A canine quest | VailDaily.com

A canine quest

Special to the DailyJennifer Rosely and her dog, Velcro, train on the Front Range twice a week. They practice rescue work in a training area near Denver International Airport.

VAIL ” For Jennifer Rosely and Velcro, one life saved will validate all of their efforts.

“If she can find one person and we can save one life, it’ll be all worth it,” she said.

Rosely, a Vail code enforcement officer, is training Velcro, a blue heeler, to be an urban search-and-rescue dog. But a long road is ahead for Rosely and Velcro, who can’t even take her first test until she’s 18 months old. And then, only one out of 50 dogs make the team.

“We’re trying our best to make it,” Rosely said.

In the meantime, Rosely and Velcro are going to the Denver area twice a week to participate in training run by the Federal Emergency Management Agency.

“I love this dog and she wants to work for me,” Rosely said. “I feel an obligation to do my best to try out for this team.”

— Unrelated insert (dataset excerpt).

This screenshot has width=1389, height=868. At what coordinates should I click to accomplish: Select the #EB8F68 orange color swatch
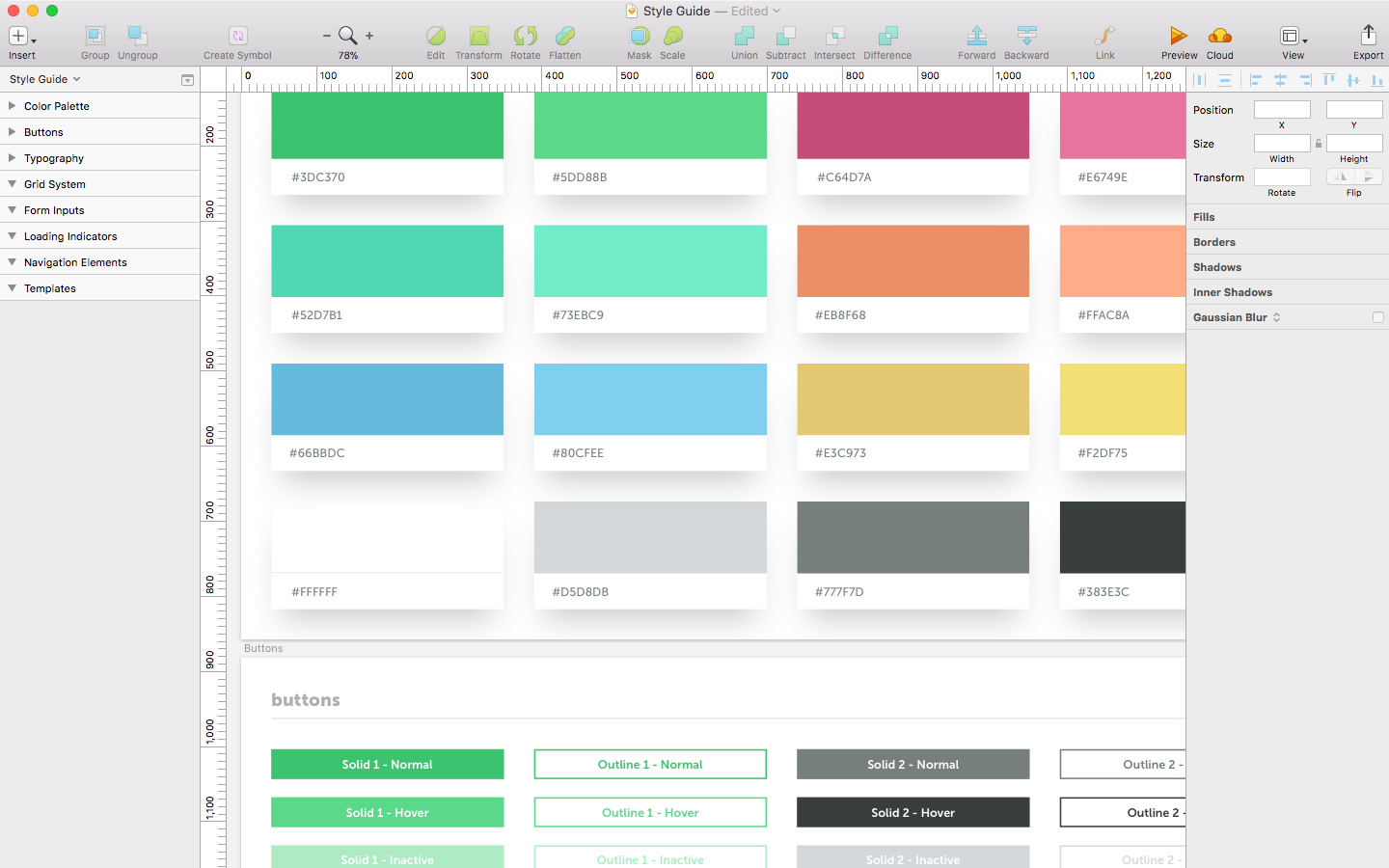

Urban search and rescue dogs are used to find people who are buried, such as after Sept. 11 or the Oklahoma City bombing.

“The dogs from 9/11 are my heroes,” she said.

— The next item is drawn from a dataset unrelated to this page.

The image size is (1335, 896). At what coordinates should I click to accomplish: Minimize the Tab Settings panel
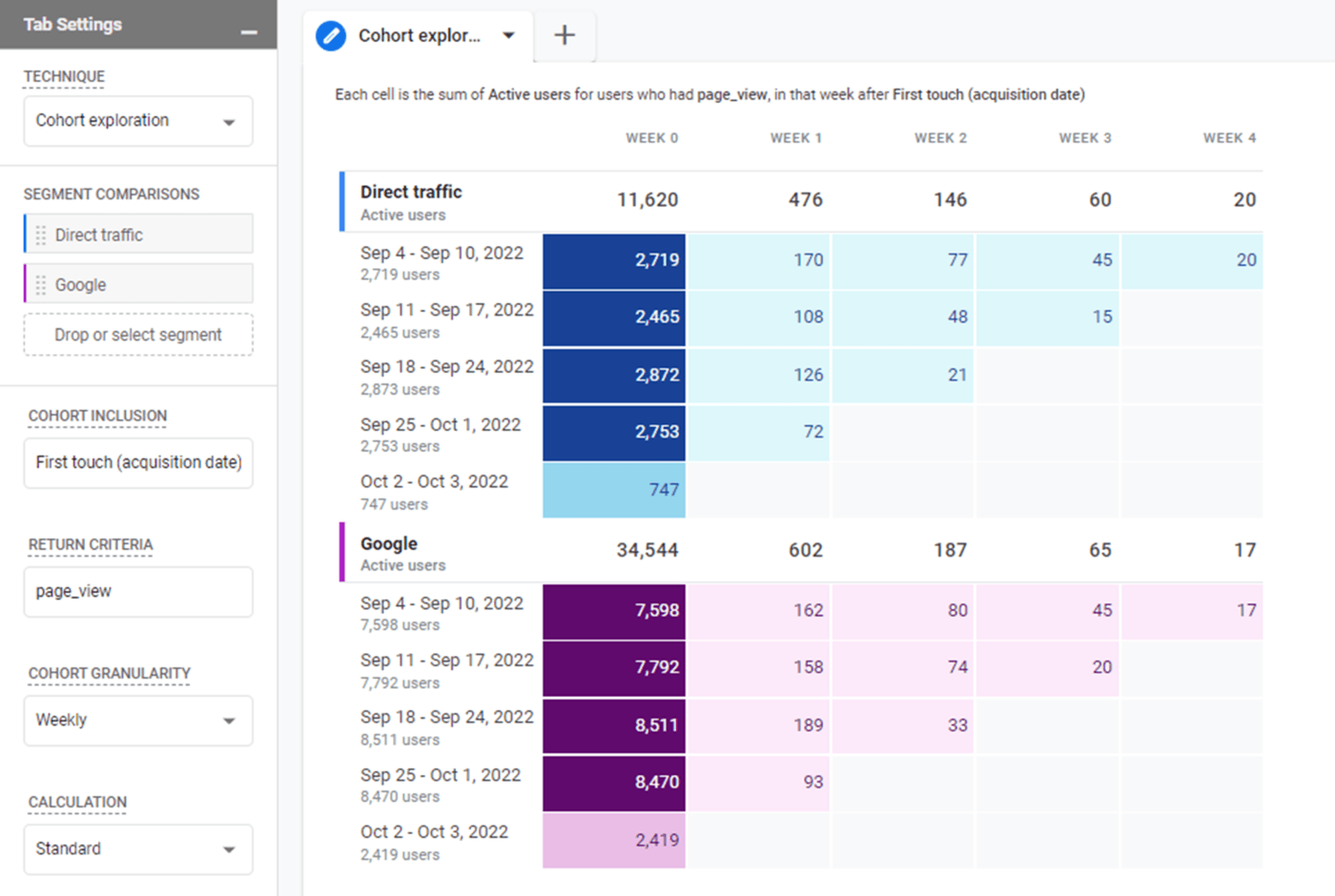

The dogs can also search for lost hikers or other lost people, which would make Velcro’s presence in the Vail Valley useful for searches.

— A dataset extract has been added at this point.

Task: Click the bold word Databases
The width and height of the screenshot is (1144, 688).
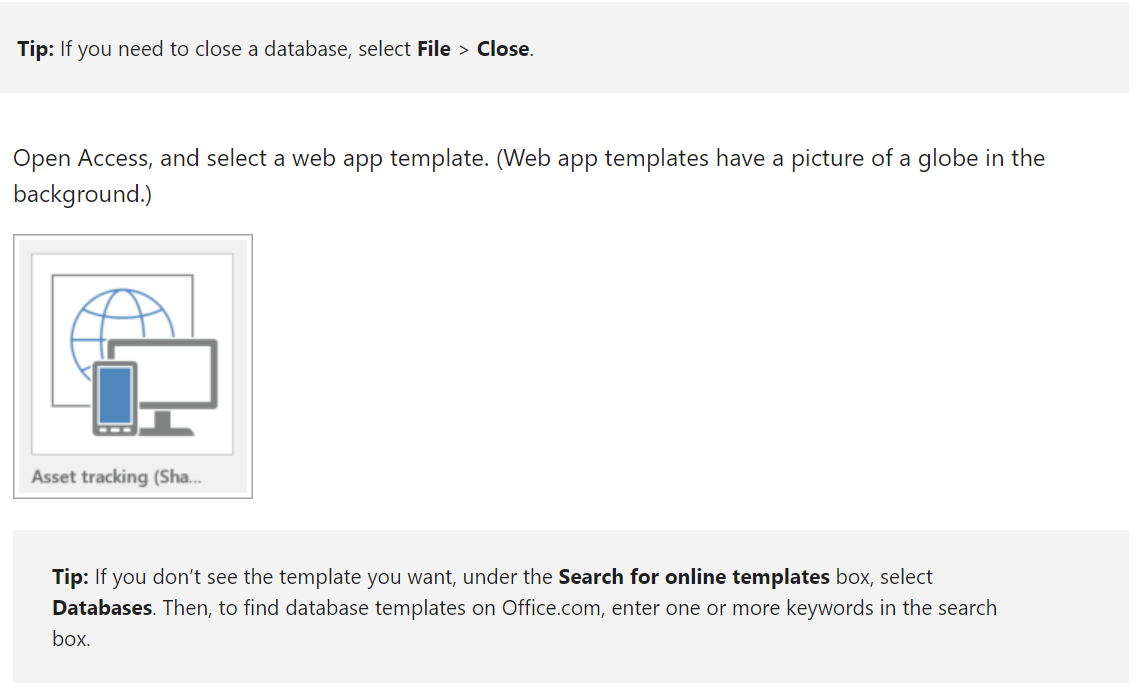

It has always been Rosely’s dream to work with dogs. One of the reasons she got into law enforcement was the possibility of working with canines.

Rosely got the idea of raising a rescue dog before Velcro was even born. She trained with FEMA dogs for eight months just to get to know the animals and the handlers.

Rosely adopted 9-month-old Velcro in Nebraska when the dog was just 7 weeks old. Rosely administered tests to the dog to make sure it had the “nerve strength” to be a rescue dog.

The training that Velcro and Rosely do now takes place near Denver International Airport and at other spots on the Front Range.

At the site near the Denver airport, Velcro searches a field of rubble, relying on human scent to find the buried person. In training, the buried person is actually holding a toy, which is the lure for the dog.

The government will only pay for the work that Velcro does once he’s become an official search-and-rescue dog. Until then, Rosely must pay for the training herself. A lot of that is the gas money she’s spending to drive to Denver twice a week.

She’s looking for donations from the community to help her train Velcro.

Rosely now brings Velcro along with her during her daily duties as a Vail code enforcement officer. Rosely, who lives in Dillon, has worked for the town of Vail for nine years.

“The canine is a great tool just to have people come talk to you,” Rosely said. “She’s a part of the community.”